Tuesday, December 13, 2011

Cancer family effect...

I think a dreadly disease gives perspective to everyone involved, but most especially with your family. I find it interesting how it affects each child of mine in various ways and also amazed to see how dissimilar they are to one another. My oldest son pretends that it never happened. He has never mentioned it, never showed up at chemo, and asks me to babysit any time of day or night. After bumping into one of his friends I found out that that is the way he deals with it... we are extremely close and yet his friends also tell me that he never brings it up and changes the subject when they do. It is his way to cope.

My middle two sons are the men with the feminine side. They wouldn't like this analysis, but there is nothing dearer to me than a man who can cry, talk about their sad times, share their insecurities or do those little things that make your heart break. My son, Josh, writes too and makes a book for his wife every Christmas. When he was here last weekend, he read 2011 to me... and in the middle of it realized that he mentioned my illness, and (in doing so) broke down in tears. It's hard to have a clue as to how this hurts those in my life - not knowing if I will even get through this year is so hard for them. This is what breaks my heart about cancer - to hurt the ones you love so deeply is beyond heartbreaking. Yesterday, he sent me his children's book... I helped him edit it, and am going to illustrate it for him with all my spare time. What a great thing to be able share this between us during this time.

My third son has not surprised me in his reaction to all this. Jake is a person you tell your secrets to, and does things for me that many men his age would never consider. During chemo, he would come next to my bed and just rub my feet while I was asleep. There isn't a day when he doesn't call and mention my illness. These are moments in your life that you don't forget - even when you pretend to be asleep. He shows his worry the most, and he is my sensitive boy.
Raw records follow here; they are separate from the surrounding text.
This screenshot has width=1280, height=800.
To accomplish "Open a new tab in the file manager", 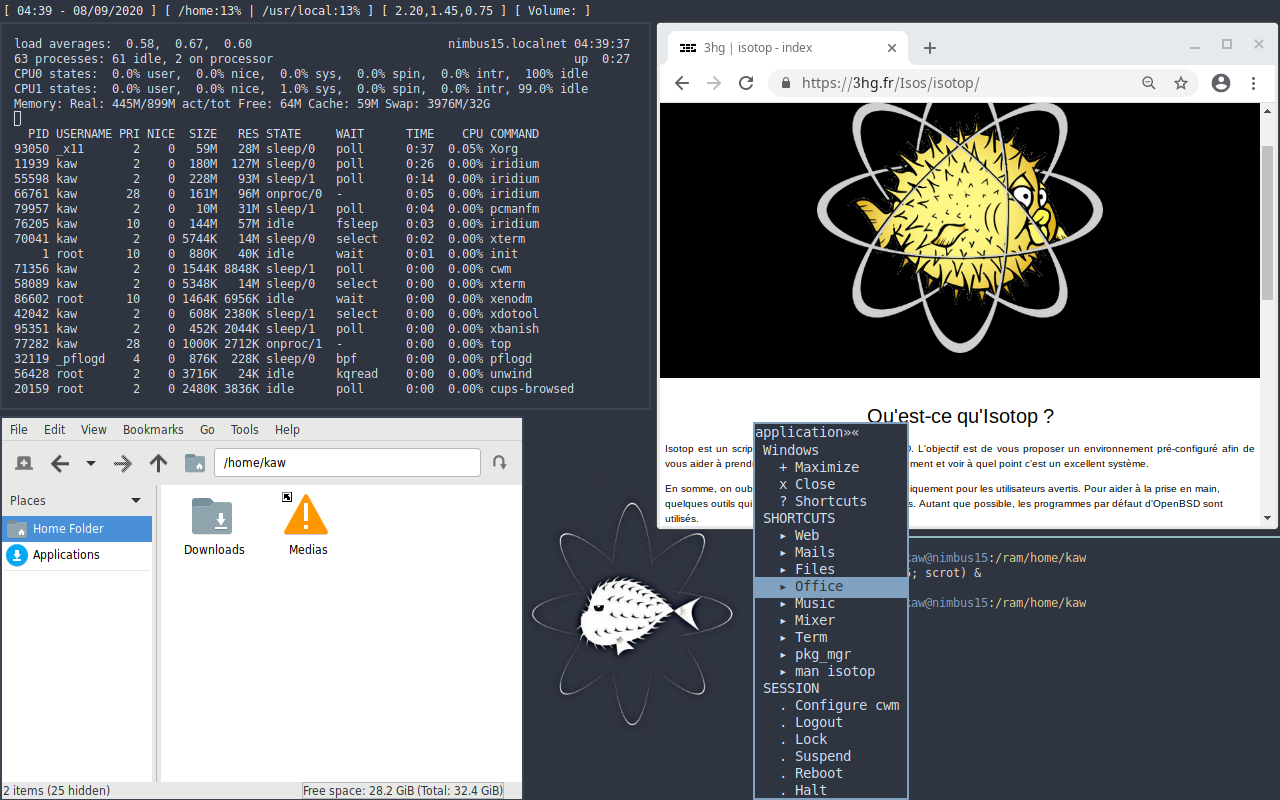I will coord(24,463).
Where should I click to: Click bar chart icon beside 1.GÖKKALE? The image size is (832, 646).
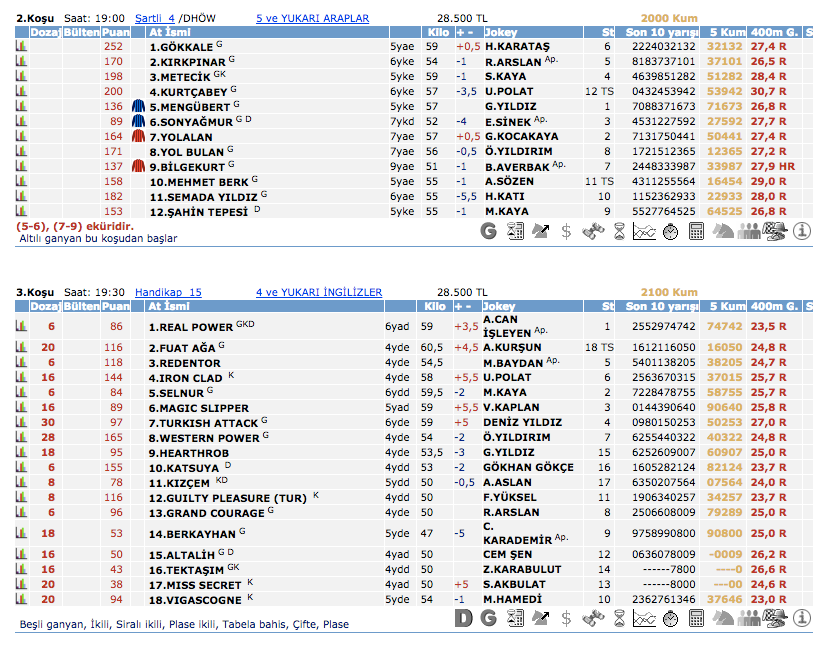pos(21,46)
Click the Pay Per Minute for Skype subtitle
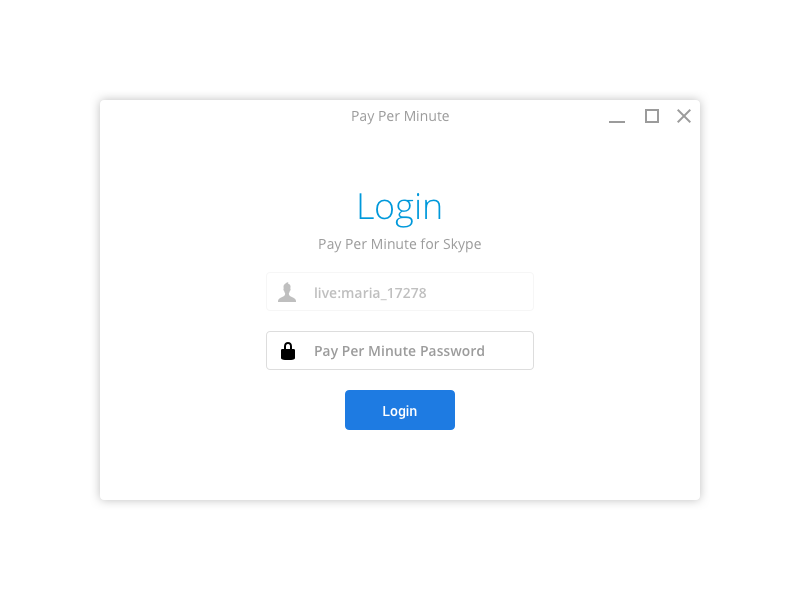The height and width of the screenshot is (600, 800). [399, 244]
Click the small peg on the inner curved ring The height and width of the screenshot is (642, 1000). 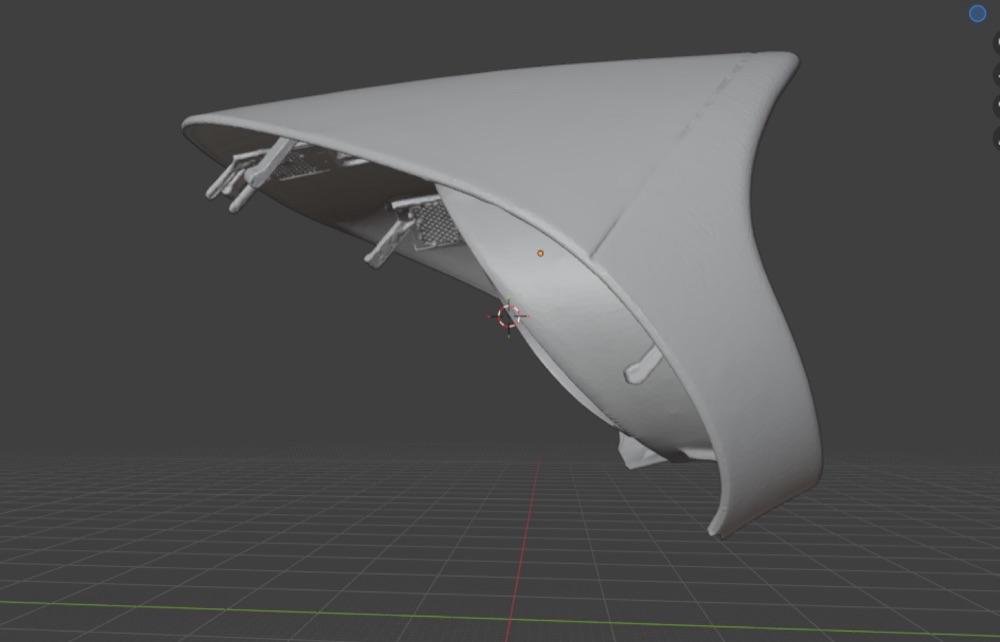tap(643, 367)
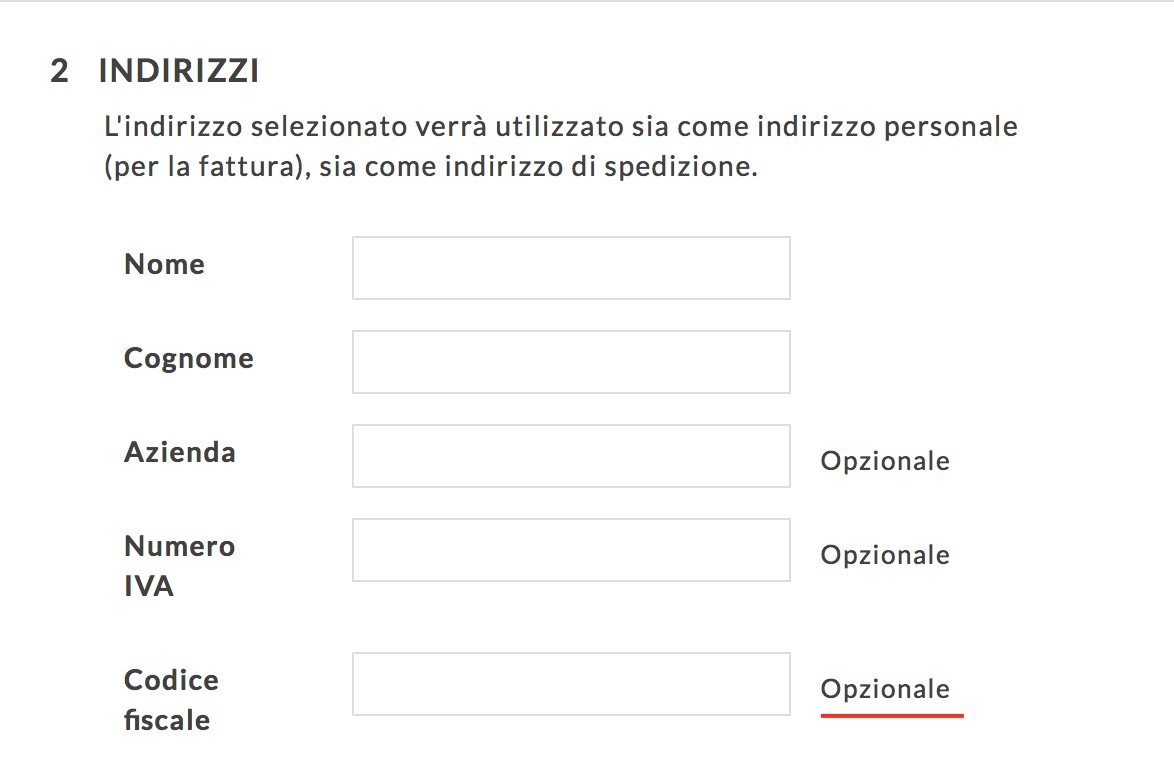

Even this flu of mine this week made him fret for a bit until I started feeling better. A woman will be lucky to have him as their partner one day.

Then there is Rachel, my strong-willed, sensitive, creative and guarded daughter. We are nothing alike. I look at her and see my husband who is also guarded and (acts) unemotional with people. (the opposite is true). The funny thing is, she is the most social out of all of us, but I run a close second. Rachel has been a little like her oldest brother (by ignoring things) but sends me "high-five-you'll-do-fine-don't-worry-so-much" texts. Her texts are frequent but very "buck-it-up-cheerleader-esque."
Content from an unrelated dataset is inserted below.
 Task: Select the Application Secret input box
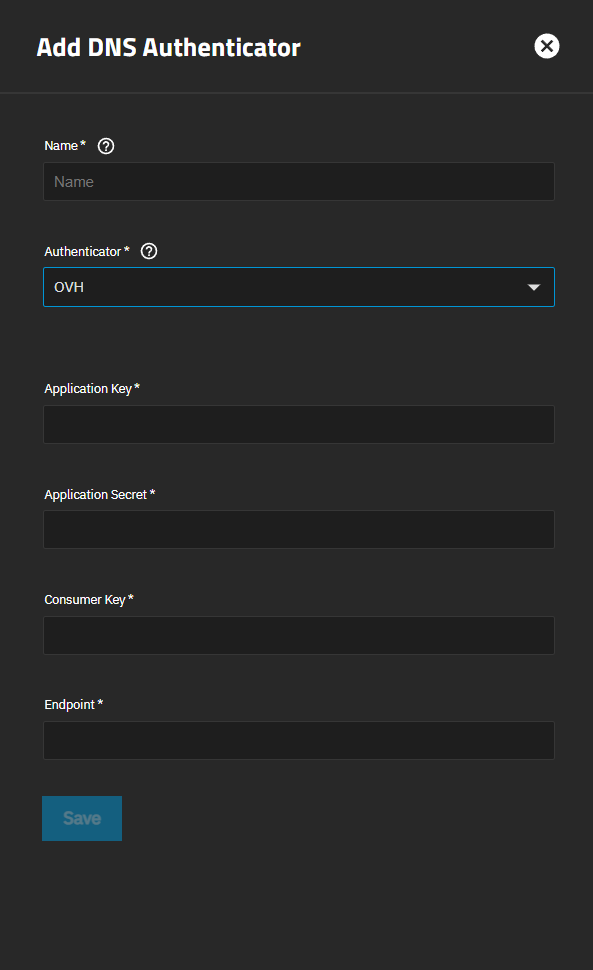pos(299,530)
Ironically, you need all different types of support. Bruce's reaction has been more culinary-like in his sympathy. You know, "would you like some capers on that lymph node?" or "how bout some Vodka sauce on that chemo body-ache"? You need a myriad of reactions because sometimes you crave the awwww, the tears with your friends, or just sympathy ----so you might have a clue that someone actually cares. But most of the time you couldn't possibly live with that overkill, and the "get-on-with-it-bacon-and-eggs-bone-marrow-test reaction is much more soothing. I'm glad I live with Bruce because the hard-ass approach is probably best for the daily cancer-diet. The non-reaction is more important than they realize because it makes me feel like a normal healthy mom. God, I wish I were.

I am lucky enough that I have so much family that I get to pick the reaction of the day. All of them count, even when there is no reaction at all.